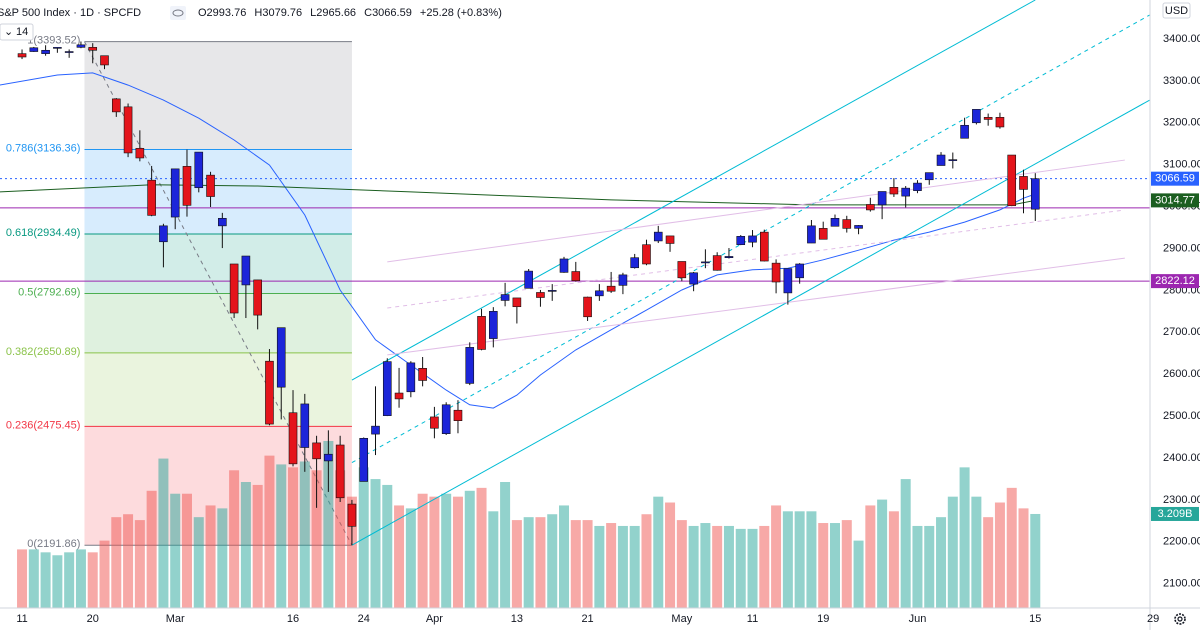  I want to click on y-tick-label: 3300.00, so click(1182, 81).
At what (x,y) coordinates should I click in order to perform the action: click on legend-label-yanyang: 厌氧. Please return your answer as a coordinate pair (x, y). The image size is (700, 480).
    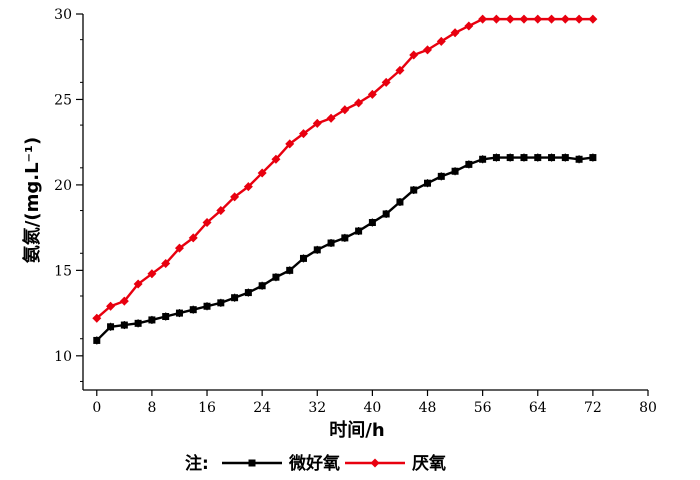
    Looking at the image, I should click on (429, 464).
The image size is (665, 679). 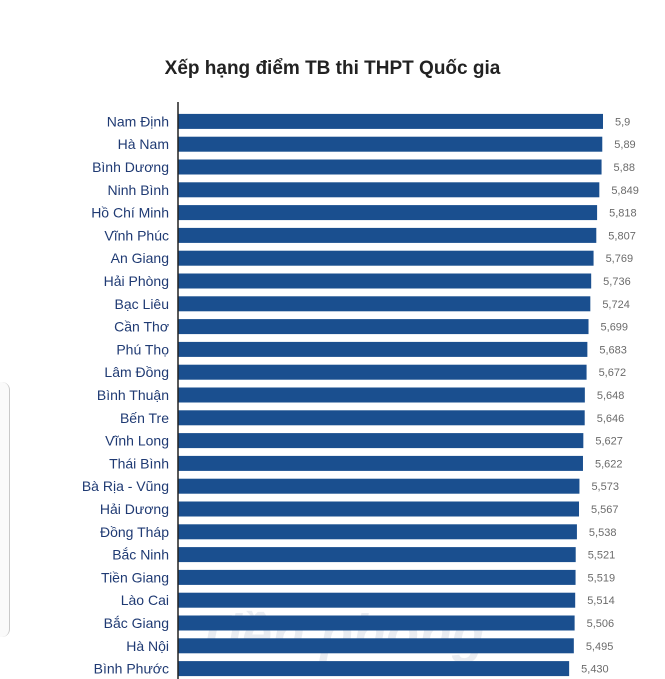 What do you see at coordinates (130, 213) in the screenshot?
I see `category-label: Hồ Chí Minh` at bounding box center [130, 213].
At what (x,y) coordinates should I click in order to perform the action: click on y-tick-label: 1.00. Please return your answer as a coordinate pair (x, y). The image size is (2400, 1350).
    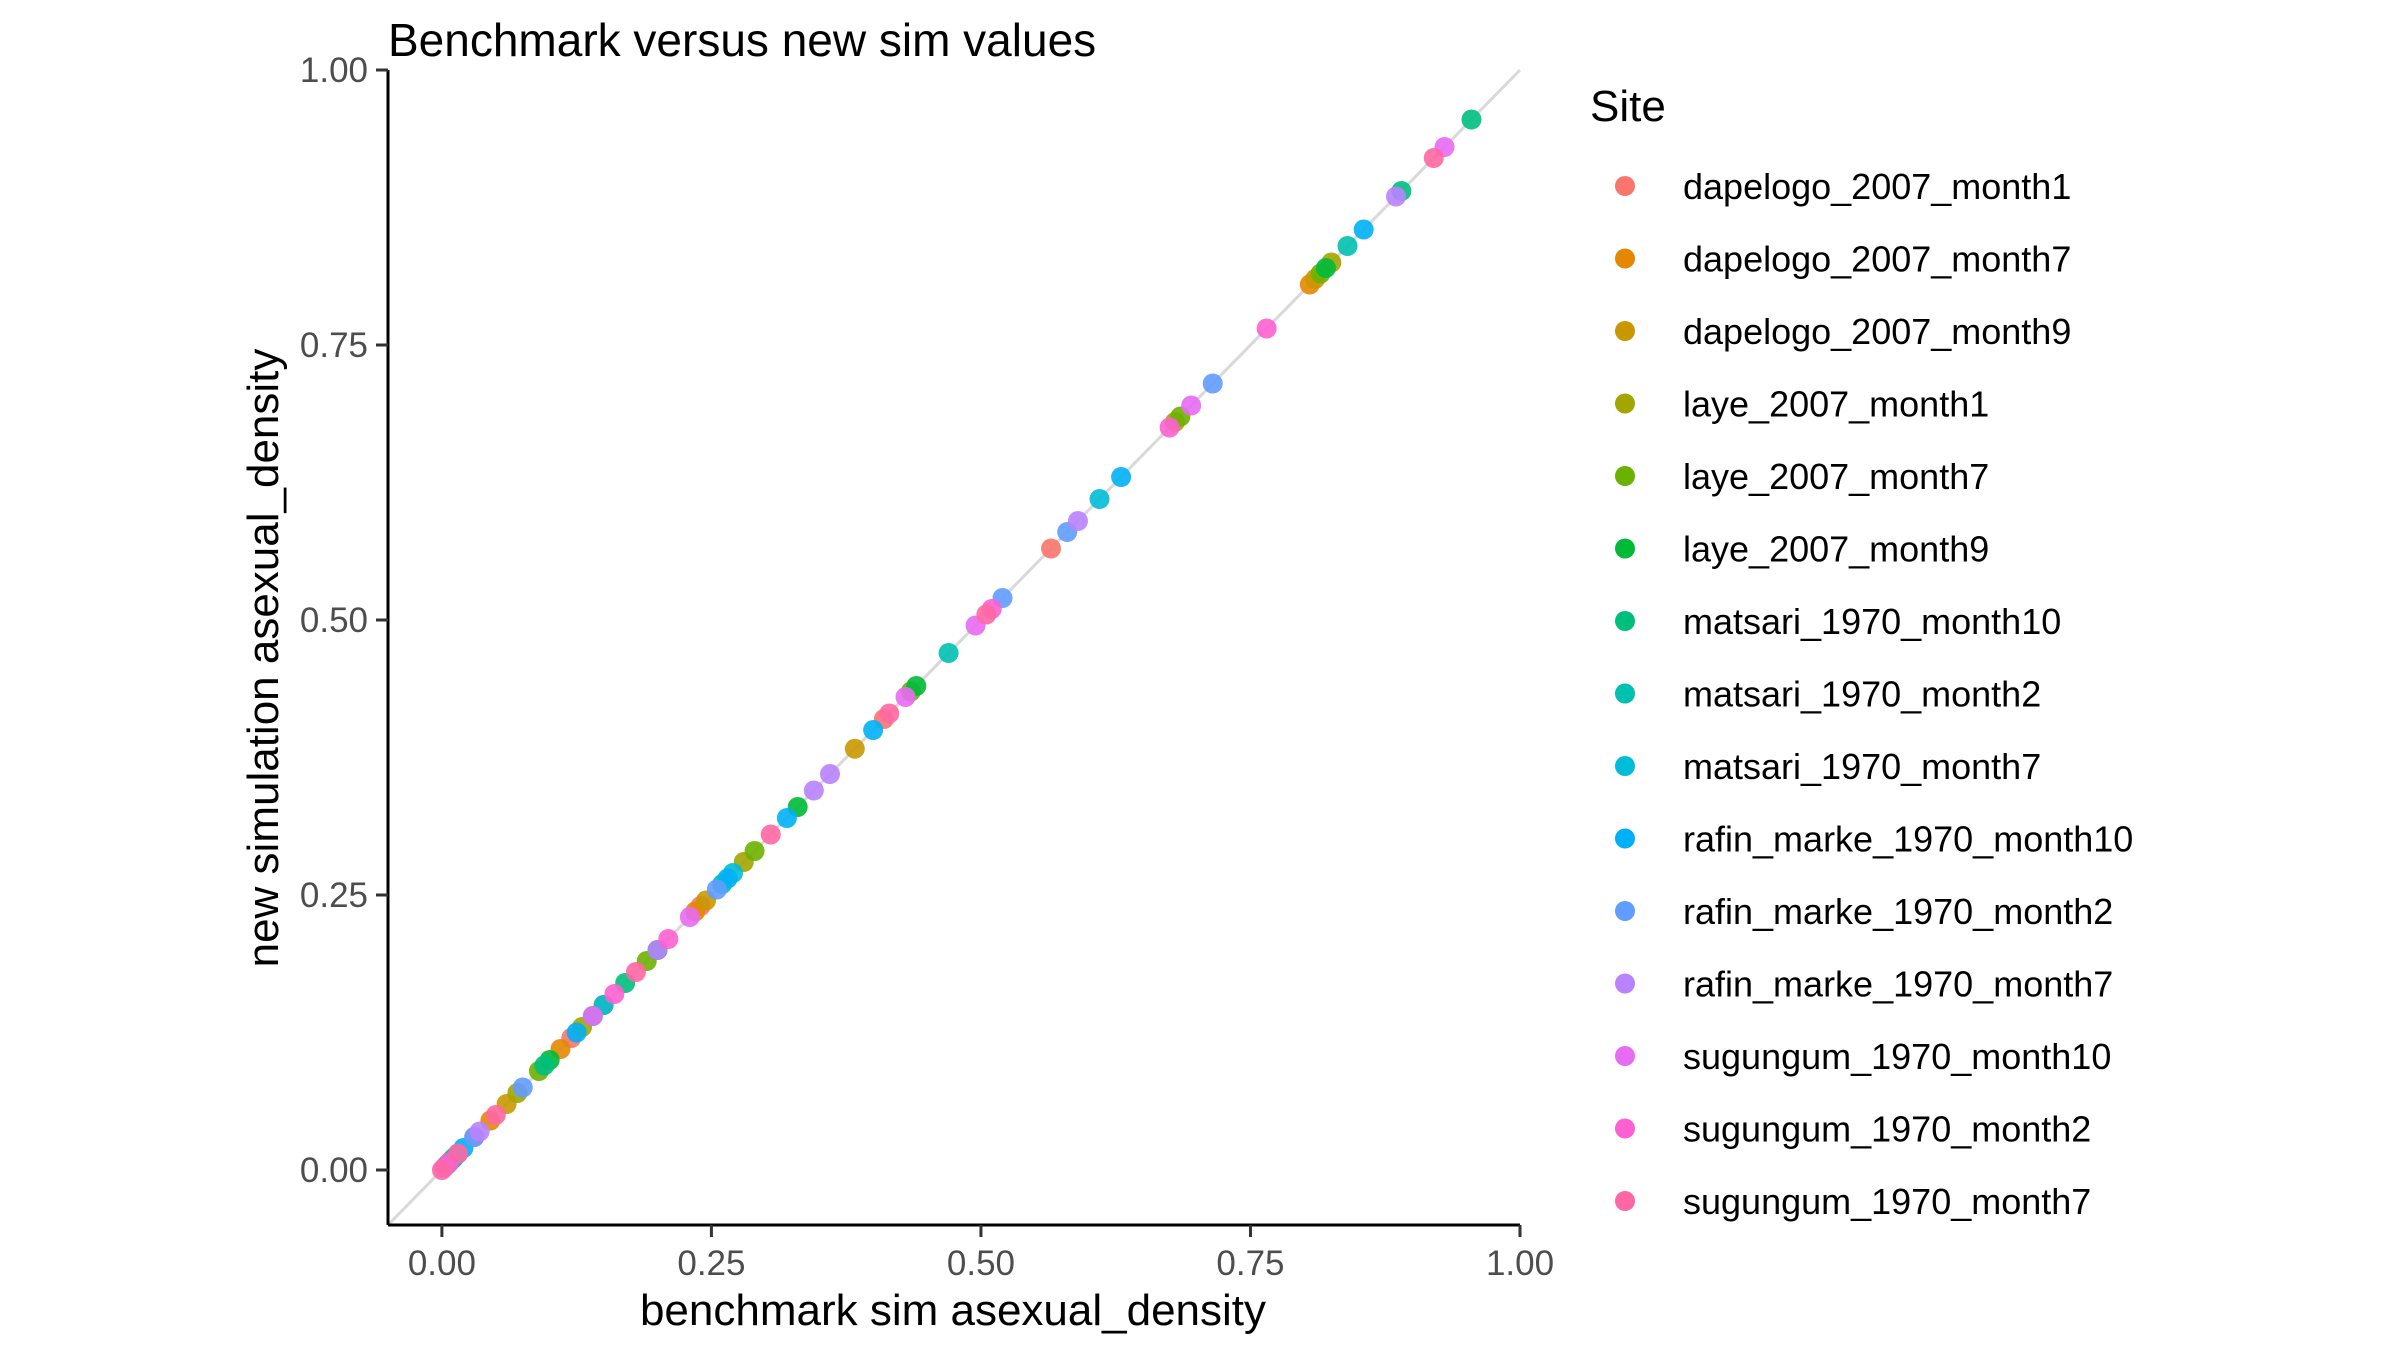
    Looking at the image, I should click on (334, 70).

════════

TO DO: Copy the rows above word for word, from the very first row through the row containing "Looking at the image, I should click on (429, 464).", with both of those rows included. Leave out the pictures.

TASK RESULT:
  I want to click on y-tick-label: 3300.00, so click(1182, 81).
At what (x,y) coordinates should I click in order to perform the action: click on legend-label-yanyang: 厌氧. Please return your answer as a coordinate pair (x, y). The image size is (700, 480).
    Looking at the image, I should click on (429, 464).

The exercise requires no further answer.